Task to carry out:
Go to the line holding "Given: Click the Add Incident button" in the data below. Return it and each line after it through the last, exactly, and skip the pictures.

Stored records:
________________________________________

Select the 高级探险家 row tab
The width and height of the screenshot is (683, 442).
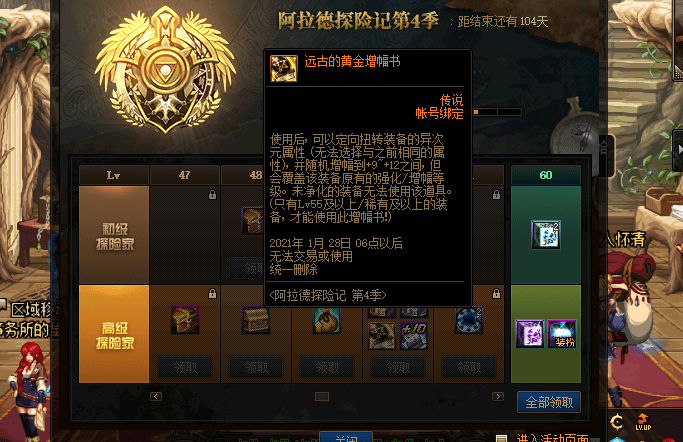pos(114,334)
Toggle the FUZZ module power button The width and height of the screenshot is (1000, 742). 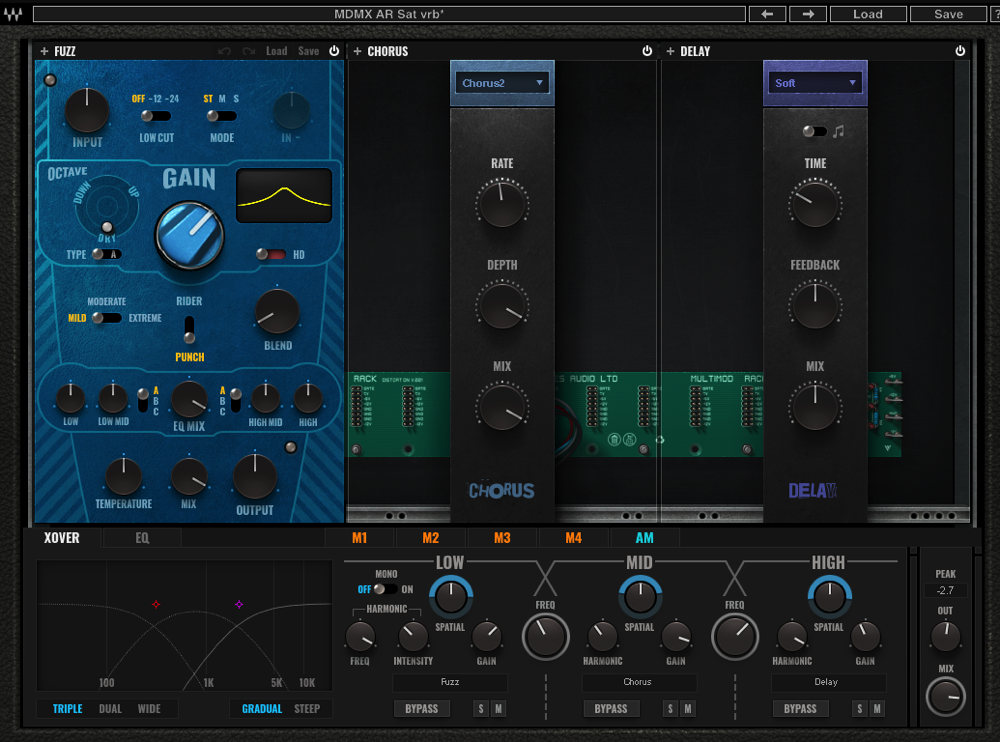click(x=334, y=51)
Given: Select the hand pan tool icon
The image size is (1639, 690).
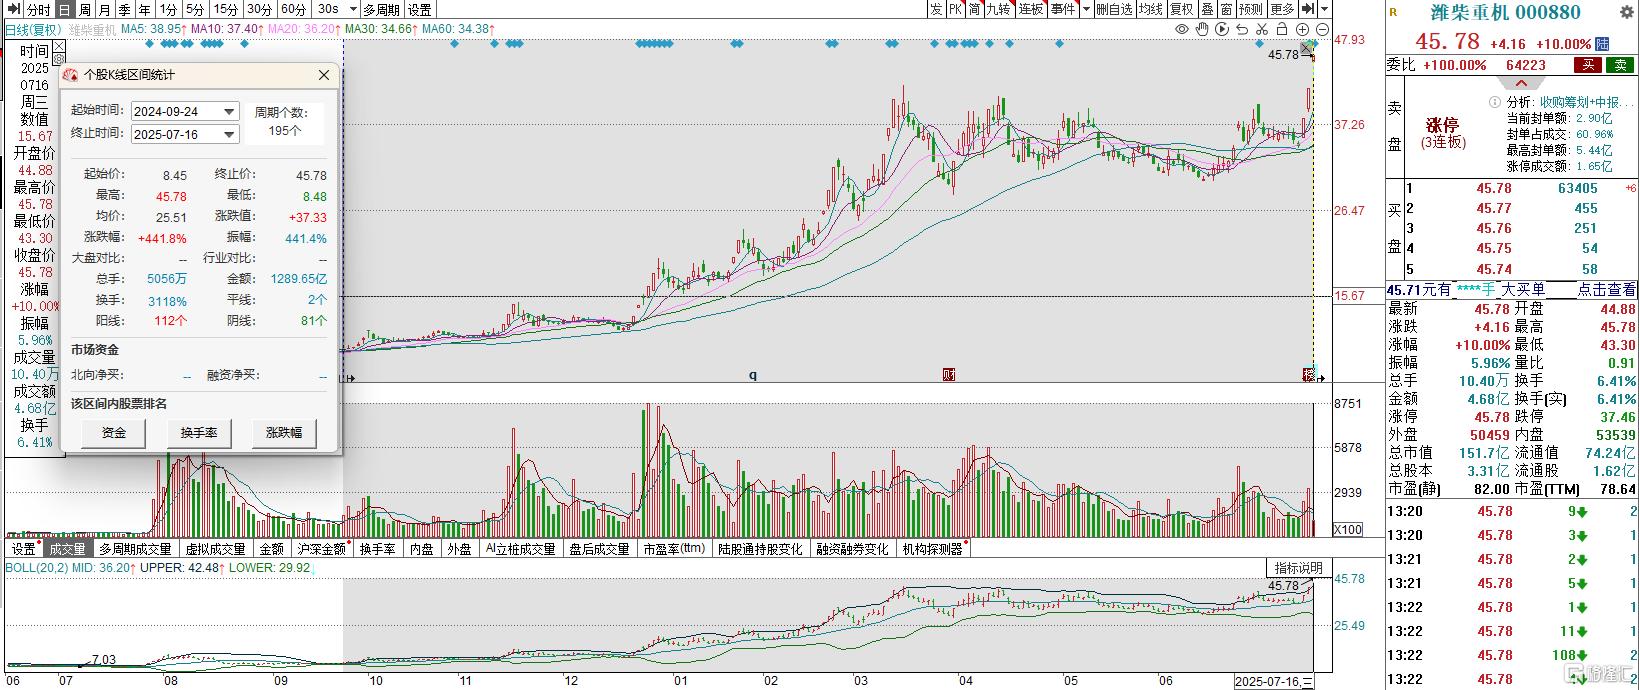Looking at the screenshot, I should coord(1203,30).
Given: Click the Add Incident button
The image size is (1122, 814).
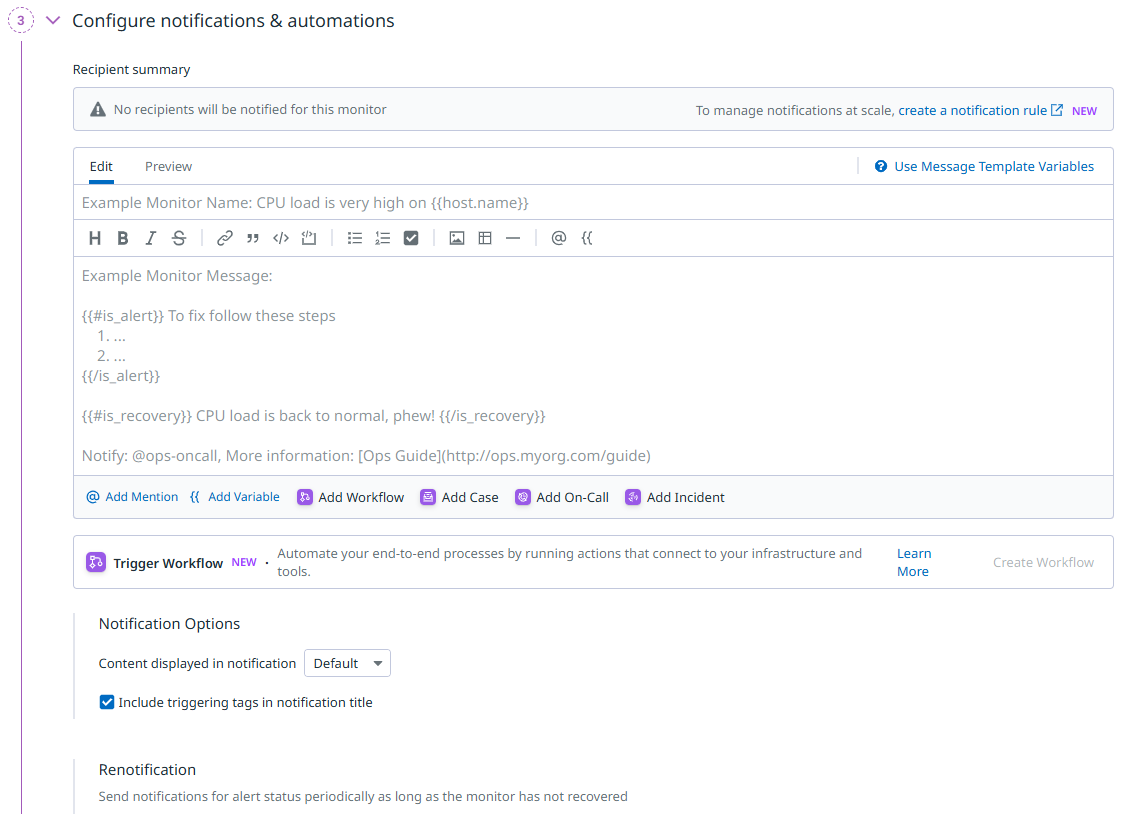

________________________________________

Answer section:
Given: Click the Add Incident button
The image size is (1122, 814).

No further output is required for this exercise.